In terms of status, the idea would be hilarious; or even absurd. Status updates should reflect the status of the user itself instead of the status coming from an infinite number of users. Celebs on Twitter might need this, but why the additional functionality? They can simply hand their credentials to someone they trusted (read: hired) to update their Twitter status on their behalf. It's that simple. No need for additional feature in Twitter.
However, users on Twitter are obviously not limited to people. Twitter users might as well be something that someone wants to enroll in Twitter so that the whole world -wide web- knows the status of that something. Twitter users could be anything from people, companies, organizations, traffic reports, weather reports, situations in a conflicted area, or anything. Yes, anything.

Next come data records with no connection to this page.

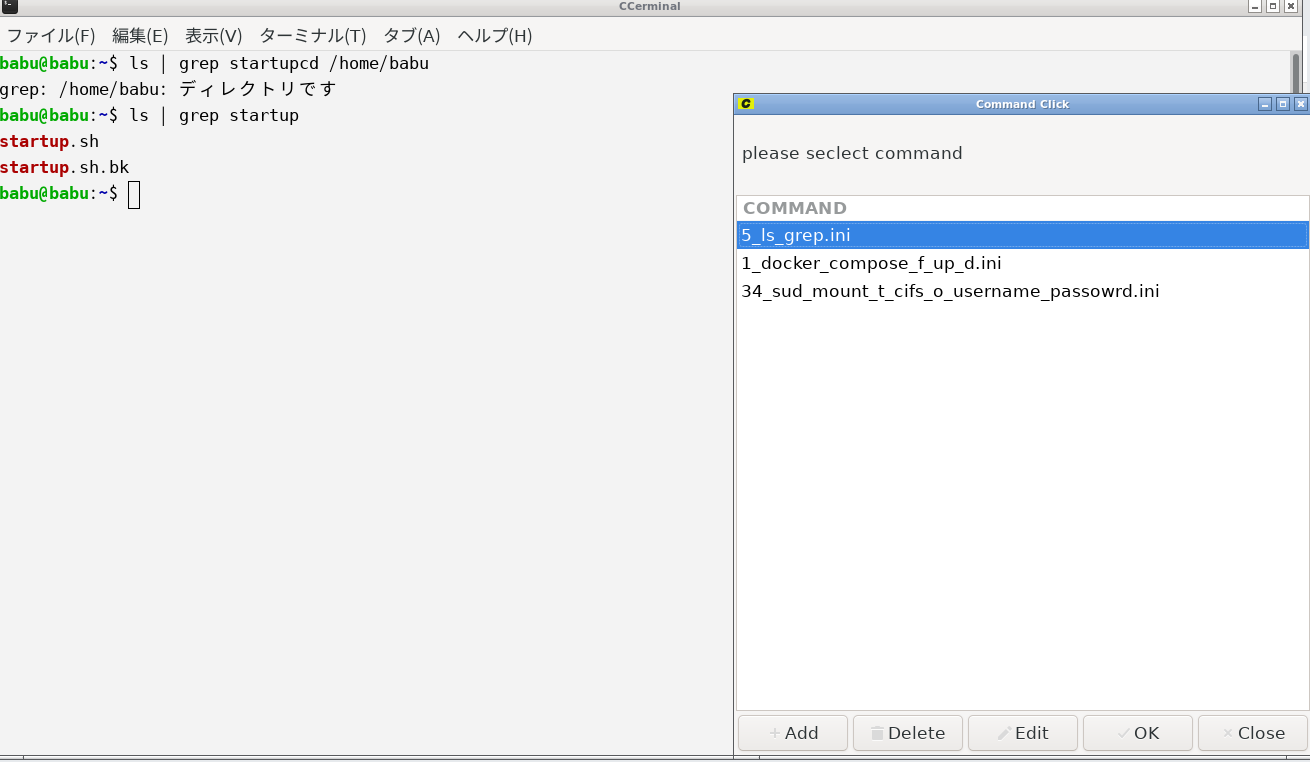
Task: Click the Edit button
Action: 1022,733
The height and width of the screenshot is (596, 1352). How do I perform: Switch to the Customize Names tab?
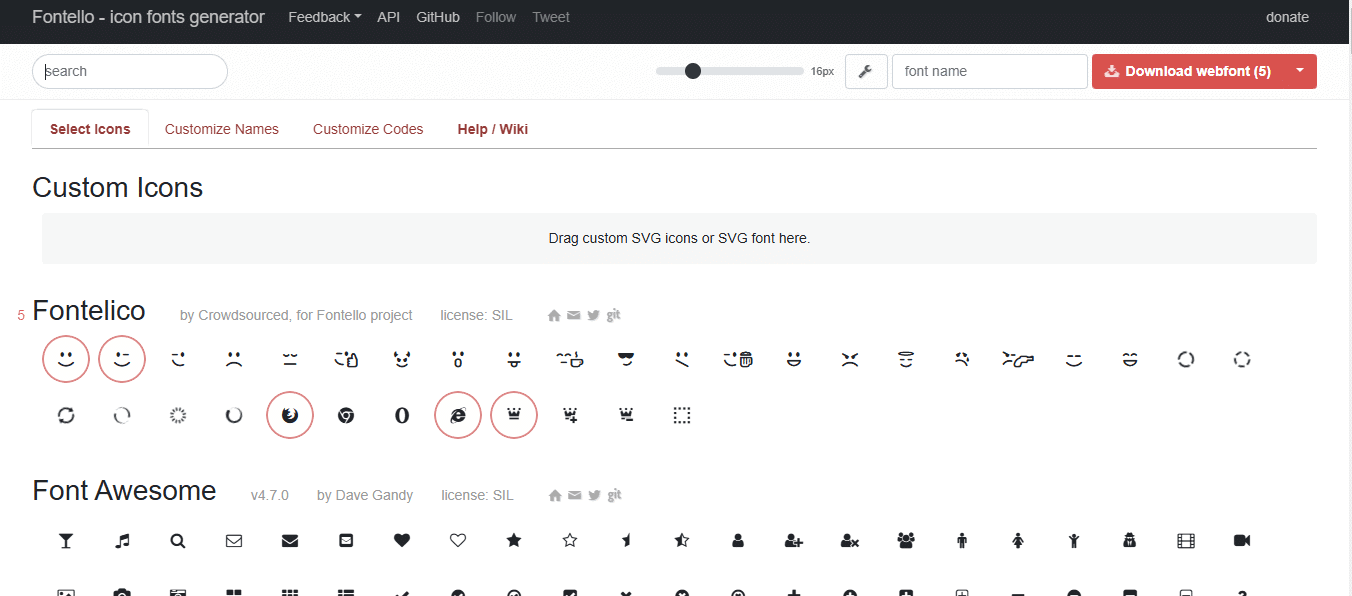click(x=221, y=129)
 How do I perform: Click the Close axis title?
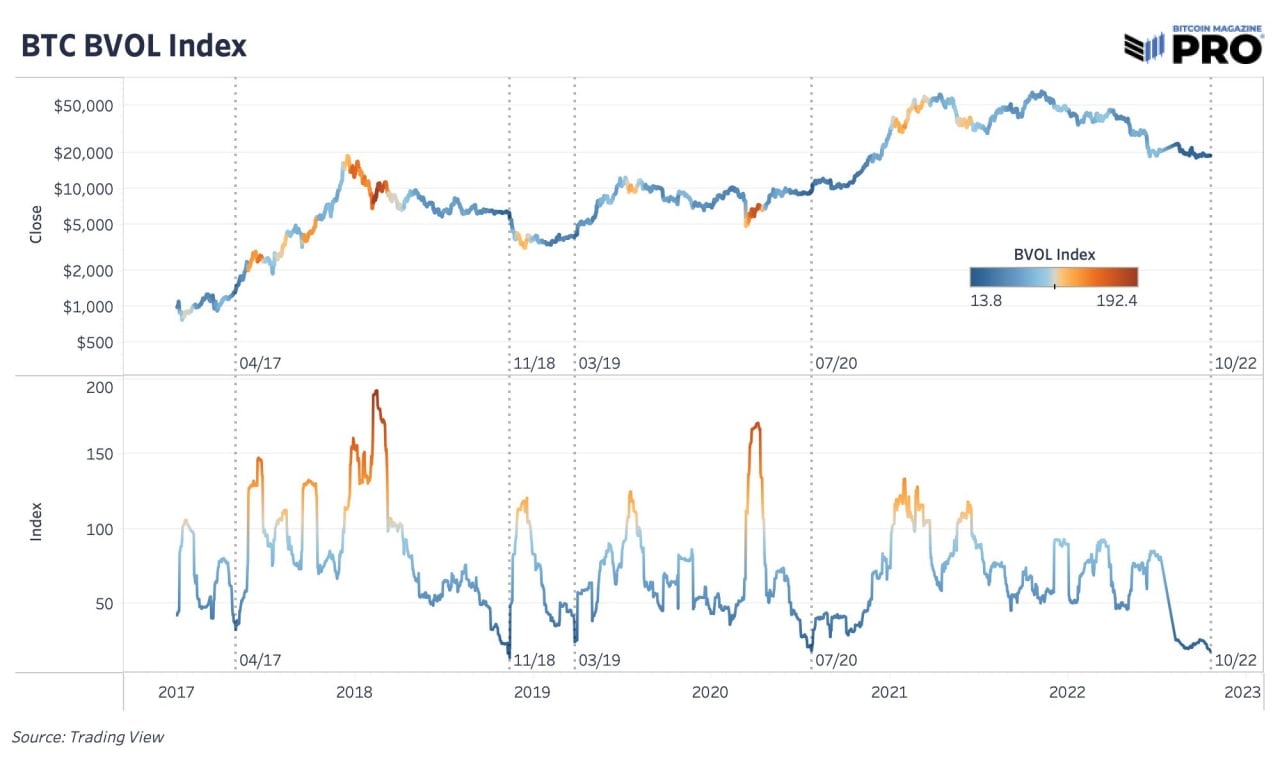pos(37,225)
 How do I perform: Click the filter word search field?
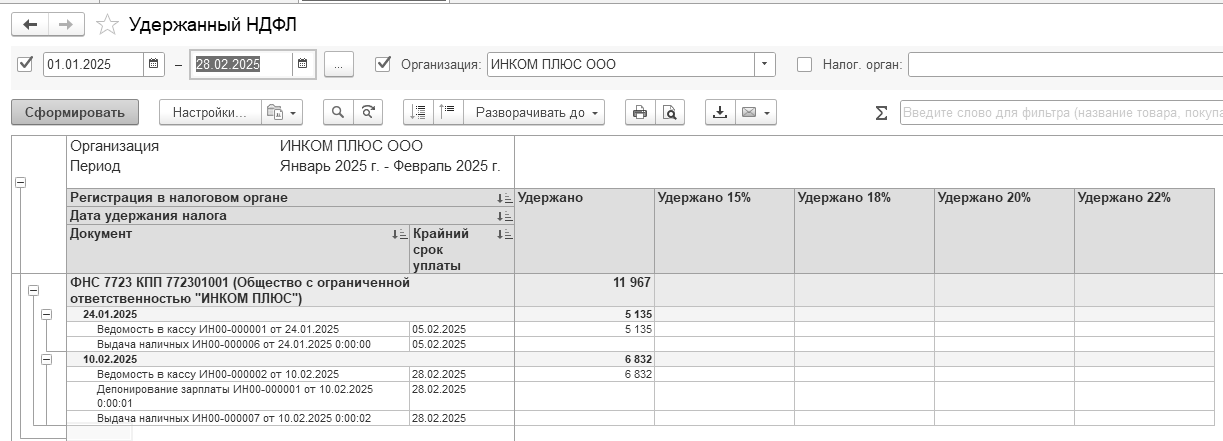[1060, 113]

With multiple users updating a single Twitter account, we can have the updates coming from multiple sources into a single stream. Let's say there is exist a Twitter account named @jakartadamned. Through that account, Twitter users from Jakarta could collaborate just by sending updates on the traffics in each location. Others could easily follow that account to get updates on Jakarta's latest traffic. So at this point, I simply want to point out that with one Twitter account and multiple users, we can extend the use of Twitter.

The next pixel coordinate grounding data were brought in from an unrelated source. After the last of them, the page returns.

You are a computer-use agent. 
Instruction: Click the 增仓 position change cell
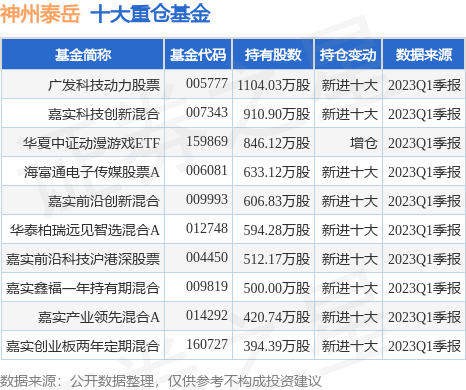[363, 143]
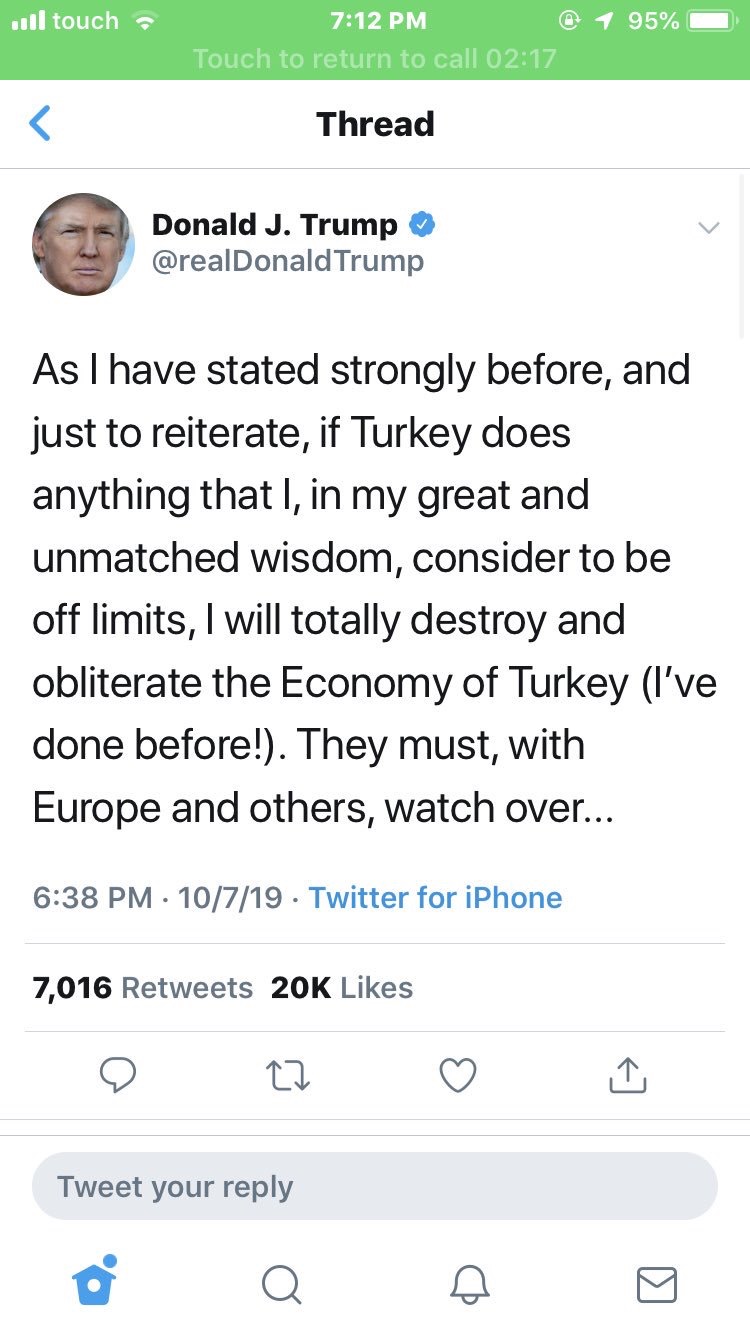Image resolution: width=750 pixels, height=1334 pixels.
Task: Like the tweet with the heart icon
Action: pos(458,1075)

Some might say, "why not simply follow every users with updates on Jakarta traffic?" The point of having this kind of feature is to have a Twitter account dedicated on a single topic with as many source as possible. Instead of following a bunch of Twitter users, we only have to follow one. Instead having the updates come from a single user or a limited number of users, we can have the updates coming from as many users as possible.

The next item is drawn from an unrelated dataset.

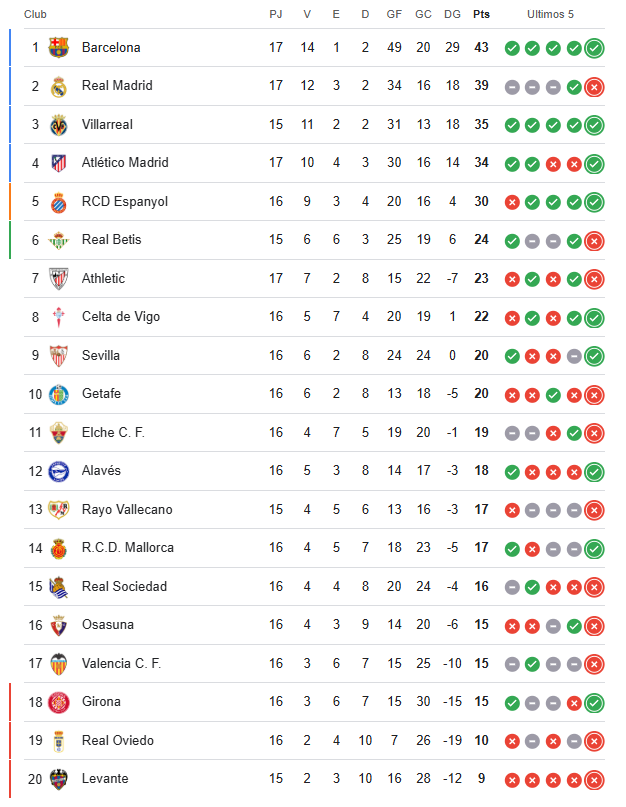Viewport: 626px width, 807px height.
Task: Click the Club column header
Action: (x=35, y=14)
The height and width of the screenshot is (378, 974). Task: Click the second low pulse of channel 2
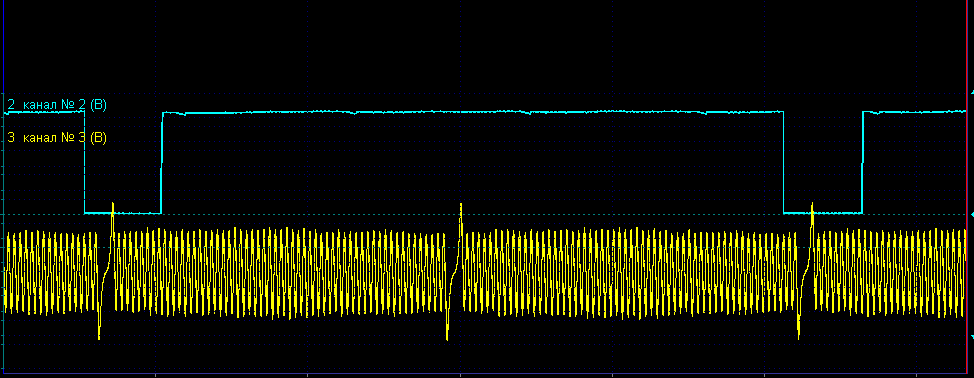823,213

Of course there is a small change of updating and following habit from this ...
to this ...
I'm sure nobody will notice the difference.
I've managed to make a simple web application where I enable more than one user to update a single Twitter account. The process flow should be something like this:
- Twitter user @acbs -this is a sample- enrolls his/her account so that other Twitter users can send updates to this account.
- Other Twitter users sign-up. In this phase, these Twitter users will acquire a key to enable authentication when they perform updates.
- @acbs validates and give permissions.
- Validated Twitter users can update @acbs.
There's all there is to it. Unfortunately I can't publish my experiment. I'm lacking the fund, the time, and any other required resources to test it in public. That being said, I'm really looking forward to see how people would respond to this.